→ **What is needed**: The whole listing below is to be repeated without alteration.
########################################
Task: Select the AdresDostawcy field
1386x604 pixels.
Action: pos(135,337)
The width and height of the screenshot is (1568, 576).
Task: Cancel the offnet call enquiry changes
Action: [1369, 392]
########################################
→ **Answer to this exercise**:
Task: Select the AdresDostawcy field
1386x604 pixels.
Action: pos(135,337)
The width and height of the screenshot is (1568, 576).
Task: Cancel the offnet call enquiry changes
Action: [1369, 392]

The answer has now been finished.